The 6 most common reasons for refusal in citizenship applications
In 2019 almost 10,000 applications for citizenship were rejected or refused by the Home Office.
This post looks at the main reasons for these refusals with a view to assisting applicants avoid common pitfalls or issues. In the event of refusal, there is an internal review process. Otherwise, the only remedy is likely to be judicial review.
1. Not of good character
The most common reason for the refusal of a citizenship application is because the applicant is considered by the Home Office to be “not of good character”.
This reason for refusal has increased significantly in the last 5 years: there were 5,525 refusals in 2016, although this fell to 3,080 in 2019.
In the most obvious examples, this would involve refusals of applications by those with criminal records, but the good character requirement is drawn much more widely than this, and can involve non-criminal activity (such as financial soundness, or notoriety).
For those interested in reading further on the good character requirement, we provided comments to the Economist which has written about the rise in these types of refusals in recent years.
2. Not eligible
Another common cause for rejection of citizenship applications is that the person applying is simply not eligible.
As stated by the Home Office, "rejections" differ from "refusals" in that no substantive consideration of the case has taken place.

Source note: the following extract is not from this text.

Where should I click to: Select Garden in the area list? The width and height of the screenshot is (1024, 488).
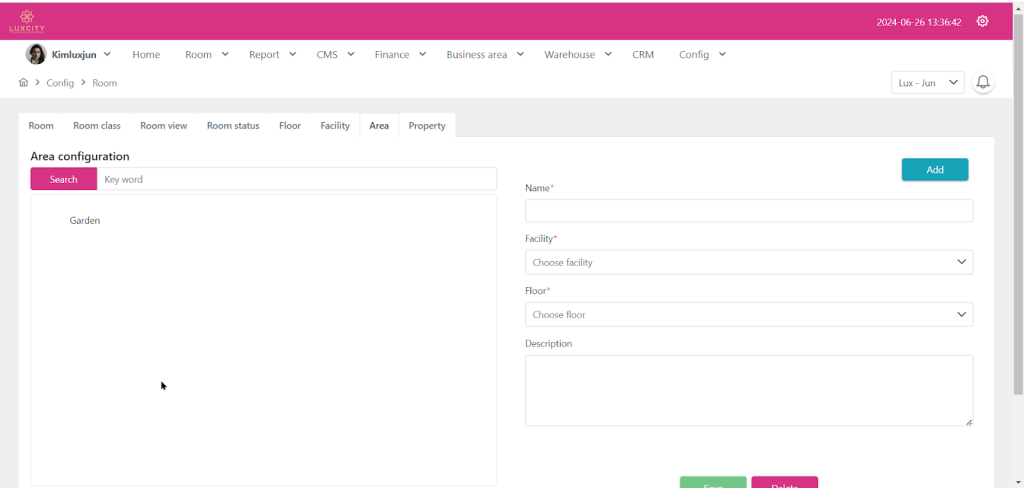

This is due to the applicant being found to be already British or that the application doesn't have the requisite evidence of entitlement or qualification for British citizenship.
In 2019 there were 781 applications from those who already held British citizenship. There were 2,290 other refusals in this category.
The residence requirements for British citizenship can be tricky, and clearly catch several hundred people out each year.
The first residence requirement concerns absences: applicants must ensure that they have not been absent from the UK for more than the allowed number of days during the qualifying period. The second residence requirement concerns completion of a minimum qualifying period
1,828 applications were refused in 2019 because individuals had either been absent from the UK for more than the minimum period, or because they had not completed the minimum period.
For experienced practitioners these issues are usually fairly straightforward to spot, and can usually be identified in a one-off consultation.
4. Delay in responding to the Home Office
Where the Home Office requests further documentation from an applicant, they will usually write to the address given in the application form to request that this be sent and provide a time frame for doing so.
327 applications were refused in 2019 following attempts by the Home Office to get in touch with an applicant, and which were met by no response.
Applicants should bear in mind that, for reasons passing understanding, the Home Office continues in some cases to send letters making such requests (rather than sending emails), and that the details provided in their applications forms are therefore up to date and accurate.
5. Insufficient knowledge of English and Life in the UK
It is a requirement when individuals apply for British citizenship that they have – unless exempt, for example by reason of age – passed the life in the UK test, and demonstrated that they speak English to the required level.
In 2019 there were 226 refusals on this basis. In our experience, refusals on this basis usually concern the evidence which is used to show that applicants can speak English.
For example, it is not sufficient to have any old IELTS test meeting the required level: the specific UKVI compliant IELTS test, taken as a secure facility (known as a Secure English Language Test, SELT) must be taken.
According to the Home Office website at the time of writing
you can use a B1 level qualification that’s run out if you’re applying for citizenship and it was accepted when you settled in the UK. It does not matter if the B1 level test you took is not on the current list of recognised tests. You do not need to take another test
You should always double check the up to date information on the GOV.UK site (https://www.gov.uk/english-language/approved-english-language-qualifications) as this has a tendency to change on the regular.
There are other reasons given in the statistics, such as refusal on the grounds that an applicant’s parent is not a British citizen, incomplete application, and for other reasons not listed.
Overall rate of refusal
On the plus side, the overall rate of refusal is low: there were 174,438 applications for British citizenship in 2019, with only 9,784 rejected or refused.
This gives a refusal rate of just over 5.5%.